In May 2017, President Trump tweeted: “We have a MASSIVE trade deficit with Germany, plus they pay FAR LESS than they should on NATO & military. Very bad for US This will change.”

The tweet followed a frosty first meeting between Chancellor Merkel and President Trump back in March 2017, and after the strained early months of relations the obvious difference in global outlook is now hardening.

Tim Focas, director of financial services at Parliament Street told Mr Trump’s anger with the EU stems from a different view on how to get things done.

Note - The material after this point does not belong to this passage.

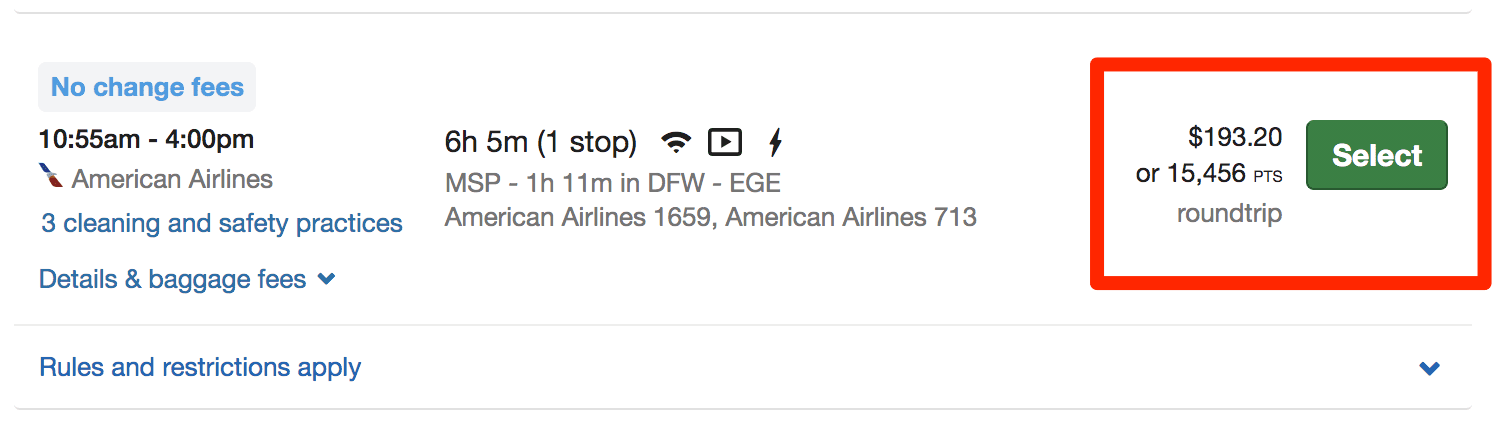The image size is (1502, 428).
Task: Click the Wi-Fi amenity icon
Action: tap(677, 143)
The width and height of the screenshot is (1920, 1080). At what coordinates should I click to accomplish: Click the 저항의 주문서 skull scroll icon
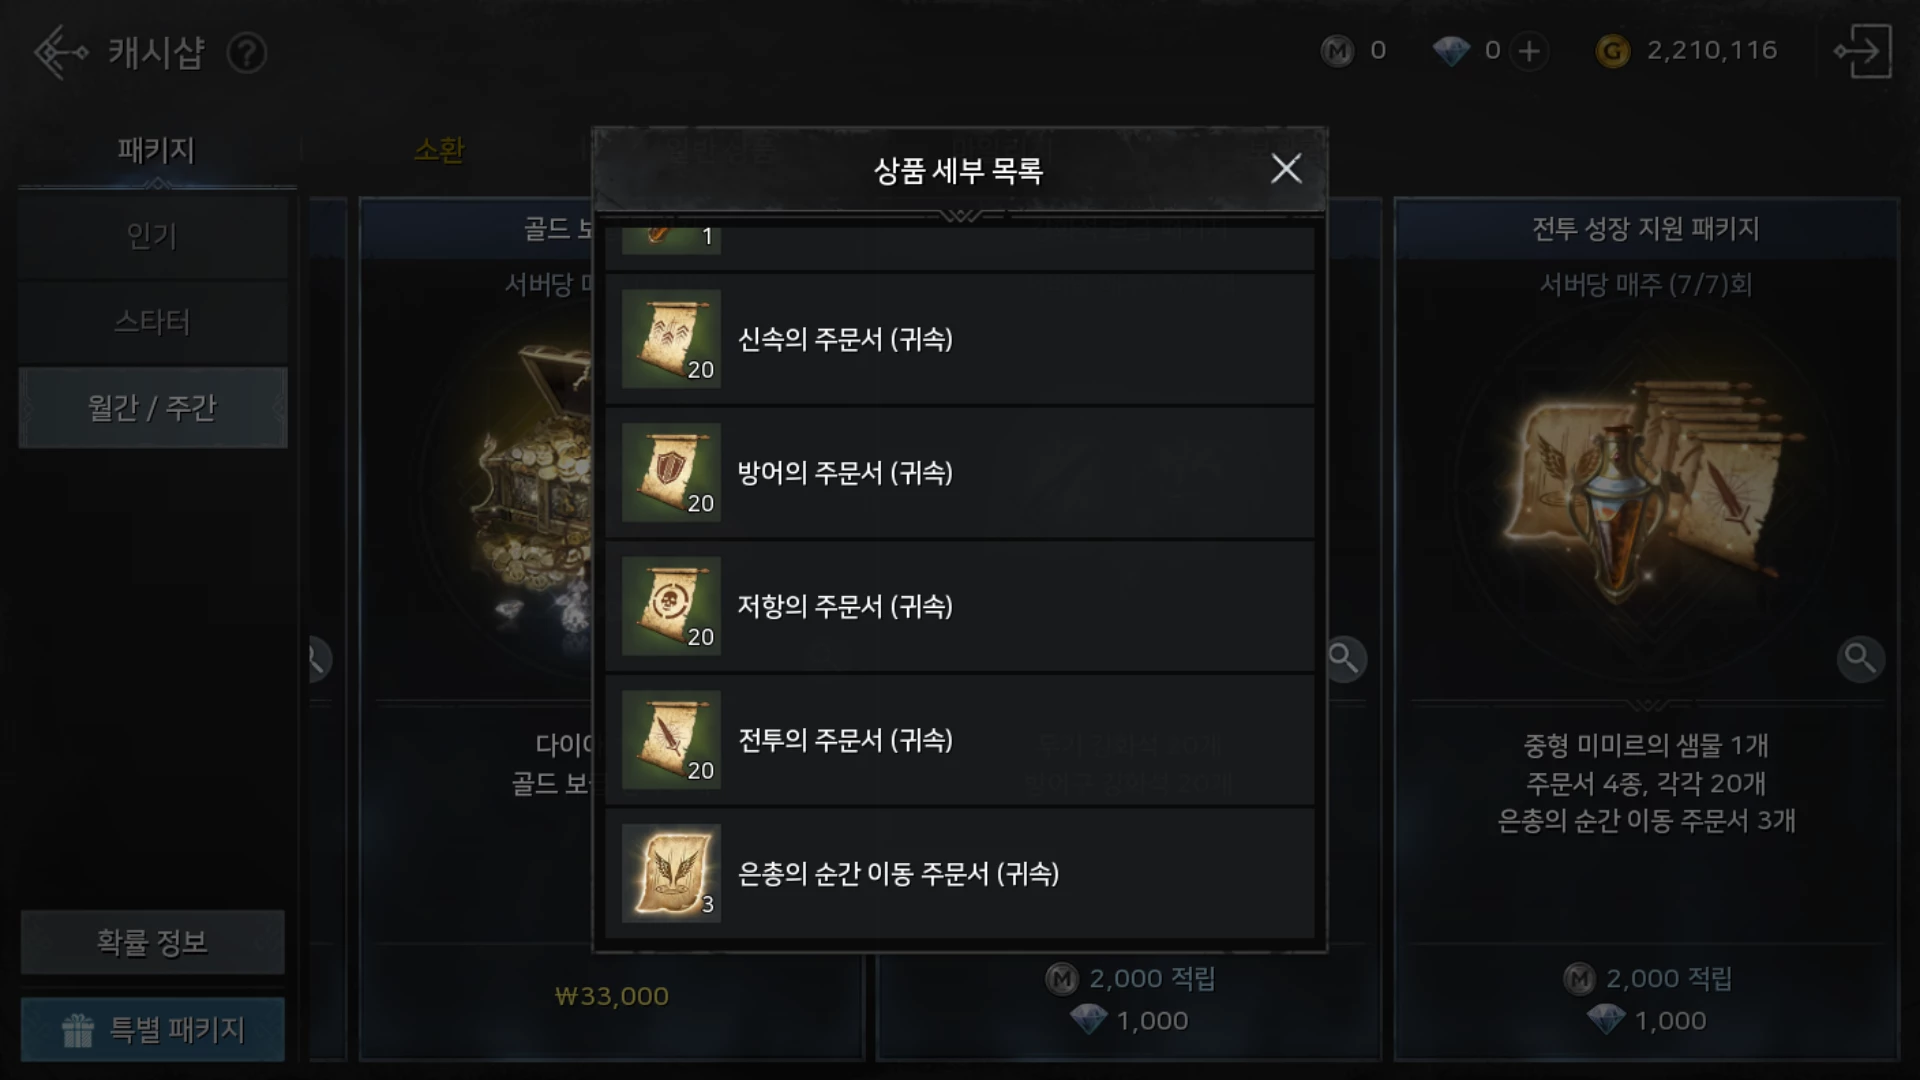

With the seemingly moribund US-EU trade deal back on the agenda, Mr Focas said: “Trump is a big fan of bi-lateral, as opposed to complex multilateral trade deals with large political blocks.”

He adds that it took up to seven years for Canada to agree a free-trade deal with the EU, but “this sort of timeframe would be unacceptable for the Trump administration”.

President Trump is also upset by the staggering trade gap between the US and Germany of $67.8 billion – the second largest in the world. Only China, at $310 billion, is above Germany.

Mr Trump’s top economic adviser, Gary Cohn, said at the time that President Trump had complained: “They’re very bad on trade but he doesn’t have a problem with Germany.”

However, Mr Focas adds the antagonism has developed and despite German firms employing hundreds of thousands of workers in the US: “Trump thinks Germany has been taking the American economy for a ride.”

Sounding a warning for the next chapter in relations, he said: “While Trump has yet to officially slap tariffs on Germany, his protectionist rhetoric alone has created uncertainty across the Germany economy and more broadly across European financial markets.“

In May 2017, a Trump administration official claimed that President Trump was aware of the “grossly undervalued” euro giving the bloc an unfair advantage for German goods.

Mr Focas added: “Since adopting the Euro, which was based on the Deutsche Mark, weak economies like Greece and Italy have floundered, while Germany has reaped the rewards of a much weaker currency from an export perspective.”

He adds Germany has found itself in a position of economic strength due to the weakness of other Eurozone members, and that, “in an ideal world, Germany would ramp up consumer demand and increase imports from other Eurozone countries, as opposed to just focusing on its own export power”.

He added: “But one look at Eurozone economies such Italy, and it is not hard to see how Germany has found itself in this position.”

The expert warns that “protectionist policies from one country has a negative effect on everyone involved,” but as talks continue he claims, “when it comes to Trump – expect the unexpected.”